● PASSAGE SHOWN:
== == ==

Updated: Dec 3, 2022

Picking up where we left off of LWF and continue with softwares.

We talked about the advantages of LWF. Like many advantages, LWF comes with some handicaps. This is basically about our process of changing and adapting our workflow.

Let's go through the software and try to see how the workflow will be.

Let's note that if you are not working in the cinema industry or vfx, it may be more logical not to take the LWF load.

Let me remind you of an important point that we also mentioned in Gamma article.

Play as much as you want with colors, there is no escape from Display device Gamma 2.2. So monitor Gamma you may say. Why did we mention that? Imagine that we rendered out 32-bit linear EXR file from a 3D sofware. If we view this file over Windows or let's say After Effects, we'll see a very dark image due to Gamma 2.2. In order to fix this, we need to linearize our workspace.

After Effects

LWF is a mathematical flow that runs at the core of all software. The important thing is how the software renders this to the interface and outputs.

Many 3d softwares gives Gamma applied outputs and features unless you make some changes.

In After Effects to switch Linear Workspace, Active "Linearize Working Space" tick after you picked color space from Project Settings. You can open it by clicking bpc.

Left non Linear Color Picker, Right Linear Color Picker

When we set AE to LWF, an unusual Hue/Saturation/Brightness values emerge. We explained that LWF increases luminance values and gives much more tone in brights.

We can see difference clearly in Color Picker.

At this point, a problem or an adaptation process will arise for 0-255 workers.

Color codes may be required for some Web adaptations, works.

We can handle this indirectly in two ways without going back from LWF.

-The first is to use System Color Picker instead of AE. You can use the Standard Color Picker of Mac or Windows system by activating Edit/Preferences/General/ Use System Color Picker.

== == ==

● GIVEN INSTRUCTION A: Return the passage on After Effects and the linear workflow verbatim from "At this point, a" to "System Color Picker.".

● DATASET EXTRACT:
== == ==

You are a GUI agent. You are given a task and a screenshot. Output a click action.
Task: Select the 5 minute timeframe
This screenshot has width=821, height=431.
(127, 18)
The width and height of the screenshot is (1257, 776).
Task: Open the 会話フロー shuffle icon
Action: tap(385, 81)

== == ==

● GIVEN INSTRUCTION B: Recast every line of the rows above as a numbered list, omitting blank lines.

● COMPLETE RESPONSE A:
At this point, a problem or an adaptation process will arise for 0-255 workers.

Color codes may be required for some Web adaptations, works.

We can handle this indirectly in two ways without going back from LWF.

-The first is to use System Color Picker instead of AE. You can use the Standard Color Picker of Mac or Windows system by activating Edit/Preferences/General/ Use System Color Picker.

● COMPLETE RESPONSE B:
1. You are a GUI agent. You are given a task and a screenshot. Output a click action.
2. Task: Select the 5 minute timeframe
3. This screenshot has width=821, height=431.
4. (127, 18)
5. The width and height of the screenshot is (1257, 776).
6. Task: Open the 会話フロー shuffle icon
7. Action: tap(385, 81)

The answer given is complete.